━━━ SELECTED EXCERPT ━━━

6. Limitations and Trade-offs

  • Balance and pipeline assumptions
  • The ping-pong pipeline relies on Ta ≈ Te and Tc < Tf. When compute balance or communication regimes change (e.g., very slow networks or very small messages due to extremely high expert counts), the overlap can break down or require m ≥ 4 (Equations (1)–(3); Section 4.1).
  • The planner depends on profiling-derived constants (k1..k4) and measured bandwidth utilization curves; workload drift or software updates can invalidate them, requiring periodic re-profiling (Section 4.2).

  • Specialized communication stack and hardware

  • The M2N library assumes RDMA, GPUDirect, and GDRCopy are available and well-tuned; not all deployments have these capabilities (Section 6).
  • CPU-driven communication wins at hundreds of KB per connection (their regime), but for very small messages and very high degrees, a GPU-driven approach like DeepEP could outperform it (Section 5, “Comparison with DeepEP”).

  • Scope focus on decoding

  • The largest gains come during decoding. Prefill benefits mainly via heterogeneous cost savings, not raw speedups (Figures 8(c), 9(c)).

  • Memory footprint and replication

  • Attention replication across na nodes increases total memory for attention parameters and KV caches (Equation (8)), potentially limiting max batch sizes on smaller-memory GPUs (Section 4.2).

  • Load-imbalance dynamics

  • Expert popularity skews change over time; the paper proposes on-device redundancy and periodic plans but does not detail an online reactive scheme (Section 6; Section 8, Figure 16).

7. Implications and Future Directions

  • Changing the design space of MoE serving
  • Moving from monolithic, layer-colocated serving to module-level disaggregation enables independent scaling and hardware specialization. This sets a template for disaggregating other layer components (e.g., attention variants, normalization, or MoE variants).

  • Practical deployment guidance

  • The conditions and model (Equations (1)–(8)) offer a practitioner’s checklist: balance Ta/Te, ensure Tc < Tf, pick m ≥ 3 or 4, and select na and tpa/tpe to satisfy memory and SLO constraints. Table 3 plus Figures 9–10 provide a concrete rationale for pairing memory-rich GPUs with attention and compute-efficient GPUs with experts.

  • Follow-on research opportunities

  • Adaptive runtime planning: close the loop by continuously re-estimating k1..k4, bandwidth utilization curves, expert hotness, and sequence length distributions to re-optimize na, m, B, tpa, tpe online.
  • Hybrid CPU/GPU communication: dynamically choose CPU- vs GPU-driven dispatch depending on message size and degree, potentially leveraging both DeepEP-like GPU queues and MegaScale’s CPU RDMA for different layers or traffic regimes (Section 5).
  • Scheduling and fairness: integrate sequence-length-aware packing and expert hotness into a global scheduler that co-optimizes pipeline utilization, latency SLOs, and multi-tenant isolation.
  • Extending to training or fine-tuning: the same disaggregation and M2N mechanisms could be adapted to optimize MoE training steps that involve frequent token re-partitioning.

━━━ ENTRIES SUPPLIED ━━━

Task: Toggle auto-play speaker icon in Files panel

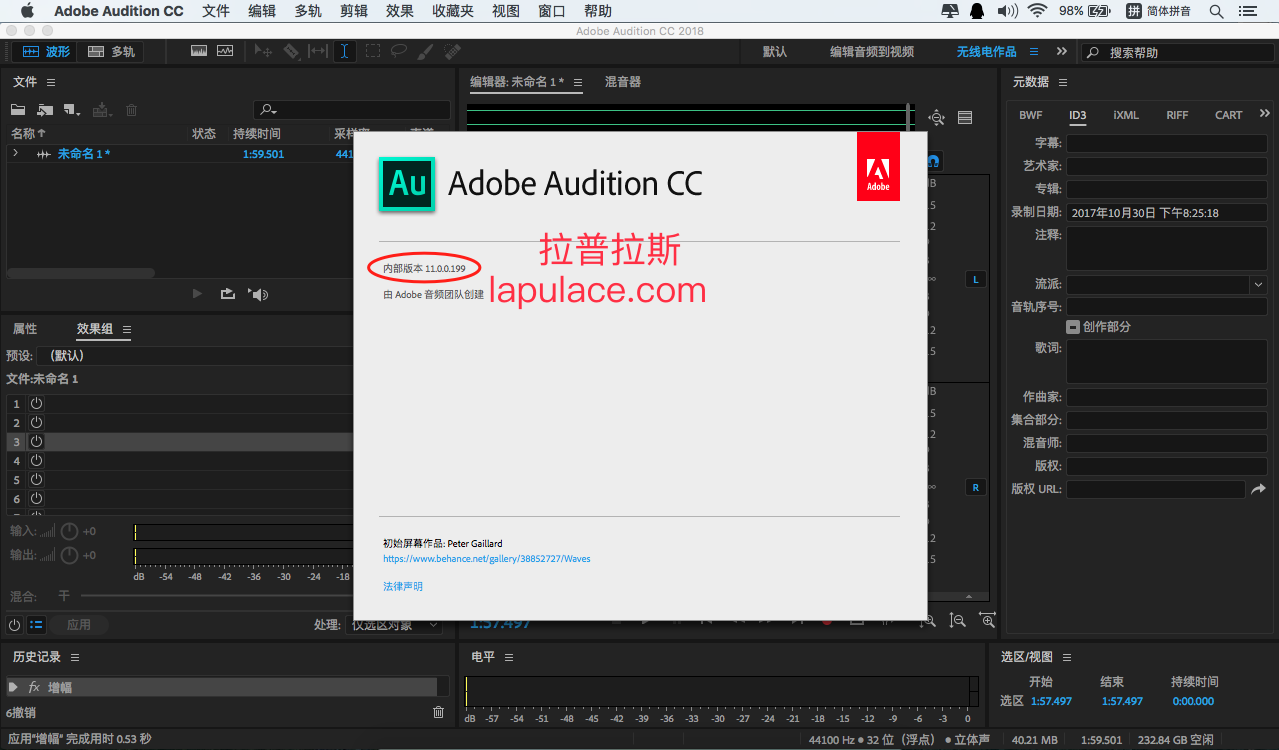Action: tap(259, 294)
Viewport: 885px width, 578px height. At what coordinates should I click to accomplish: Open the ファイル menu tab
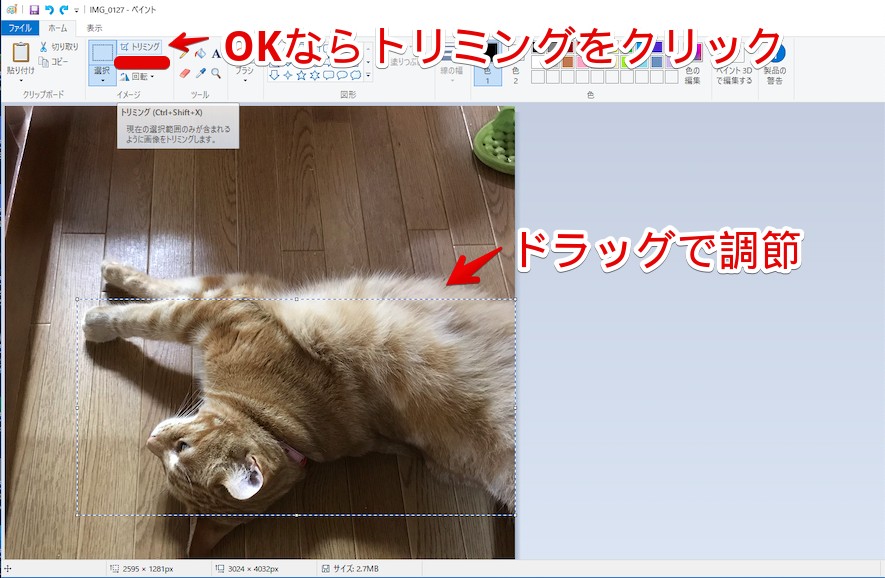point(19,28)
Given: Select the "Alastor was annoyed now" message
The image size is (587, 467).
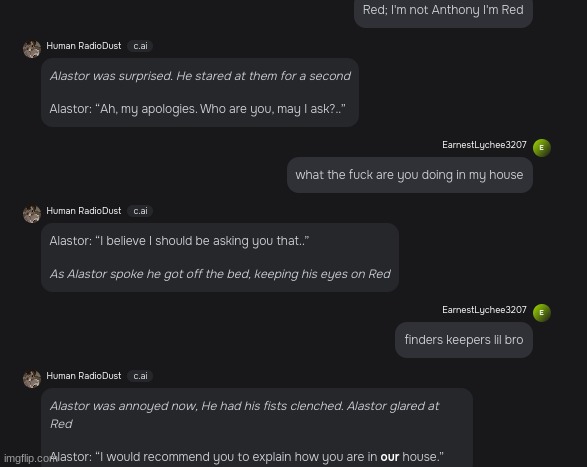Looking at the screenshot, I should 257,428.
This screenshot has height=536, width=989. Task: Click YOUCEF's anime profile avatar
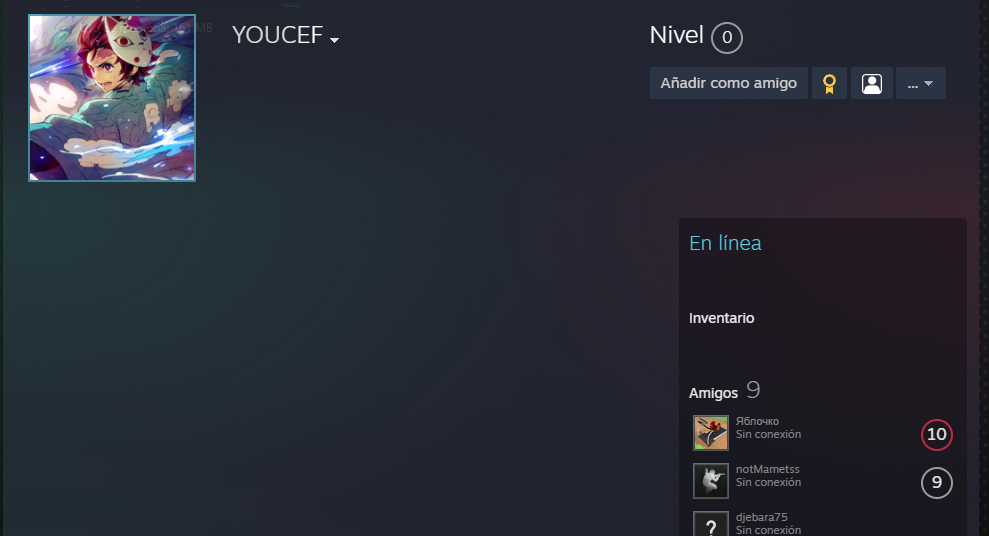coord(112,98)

━━━
━━━ ENTRIES SUPPLIED ━━━

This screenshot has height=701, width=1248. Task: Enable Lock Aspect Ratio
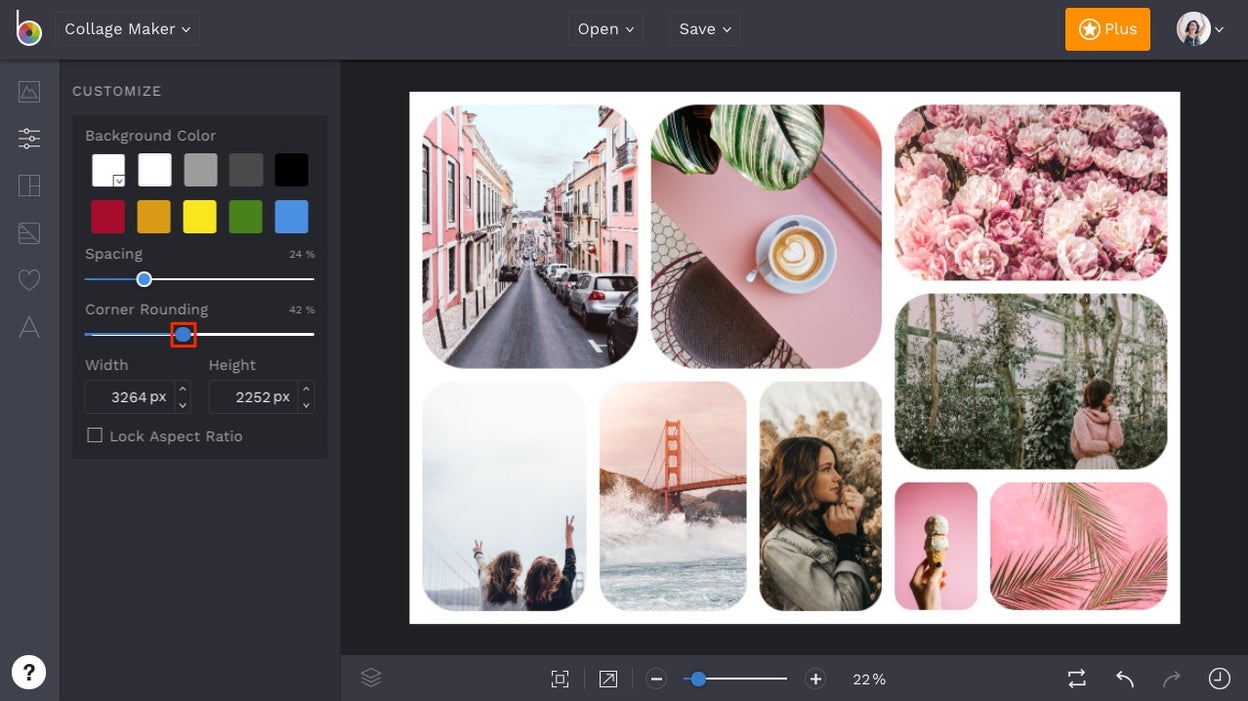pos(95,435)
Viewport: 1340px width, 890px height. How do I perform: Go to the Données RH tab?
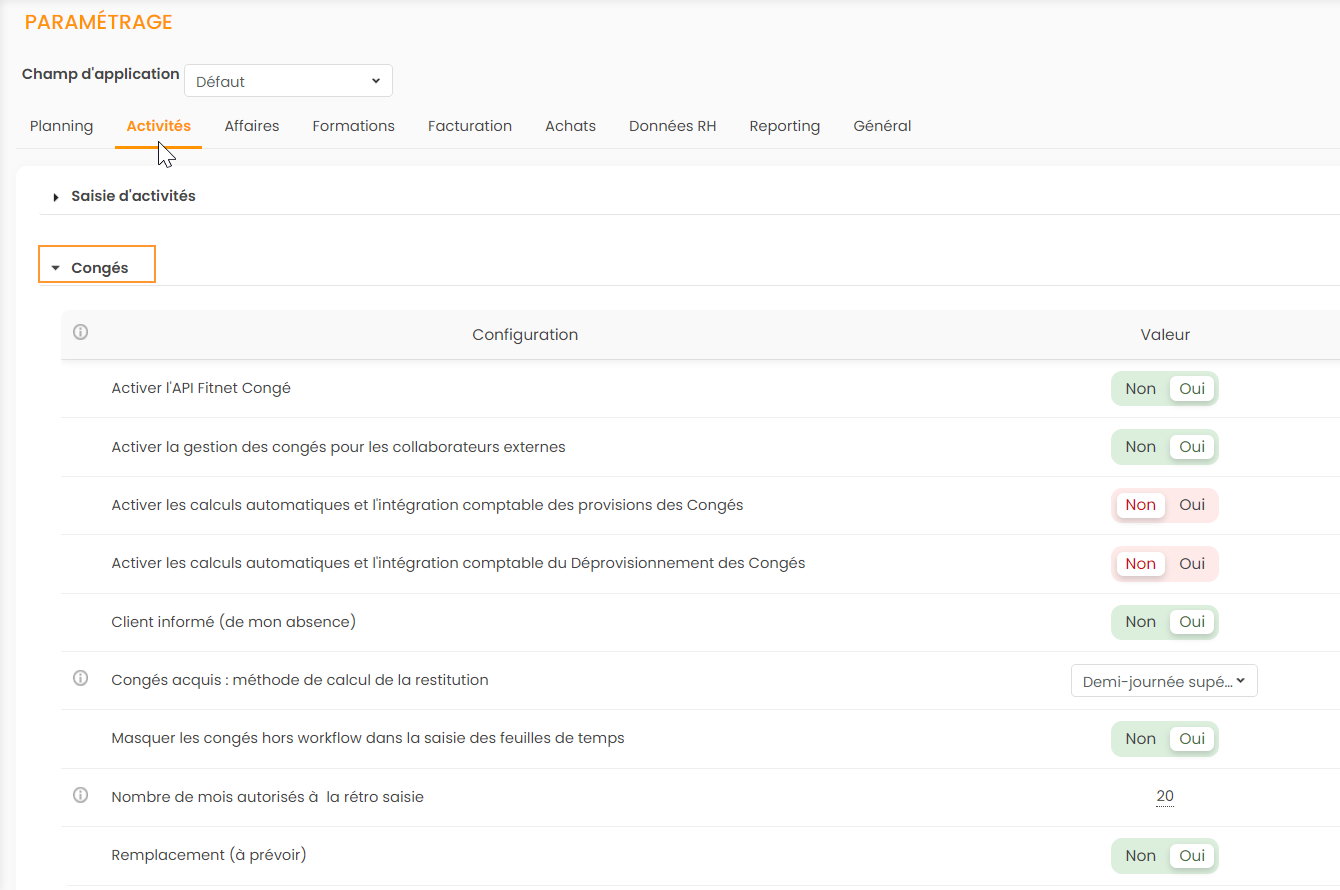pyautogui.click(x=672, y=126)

━━━

**CHECK YOUR UNDERSTANDING:**
[1] Decide whether each statement agrees with the MoE serving excerpt, answering yes or no and quoting the deciding words of the excerpt exactly: (a) The M2N library presumes that RDMA, GPUDirect, and GDRCopy are present. (b) Prefill benefits chiefly through raw speedups. (c) The paper describes an online reactive scheme for handling shifts in expert popularity.
[2] Set down the passage of the MoE serving excerpt from "7. Implications and" up to and including "GPUs with experts.", without any changes.
The entries above are drawn from a separate source.

**ANSWERS FOR EACH ITEM:**
[1]
(a) Yes: "The M2N library assumes RDMA, GPUDirect, and GDRCopy are available and well-tuned"
(b) No: "Prefill benefits mainly via heterogeneous cost savings, not raw speedups"
(c) No: "does not detail an online reactive scheme"

[2]
7. Implications and Future Directions

  • Changing the design space of MoE serving
  • Moving from monolithic, layer-colocated serving to module-level disaggregation enables independent scaling and hardware specialization. This sets a template for disaggregating other layer components (e.g., attention variants, normalization, or MoE variants).

  • Practical deployment guidance

  • The conditions and model (Equations (1)–(8)) offer a practitioner’s checklist: balance Ta/Te, ensure Tc < Tf, pick m ≥ 3 or 4, and select na and tpa/tpe to satisfy memory and SLO constraints. Table 3 plus Figures 9–10 provide a concrete rationale for pairing memory-rich GPUs with attention and compute-efficient GPUs with experts.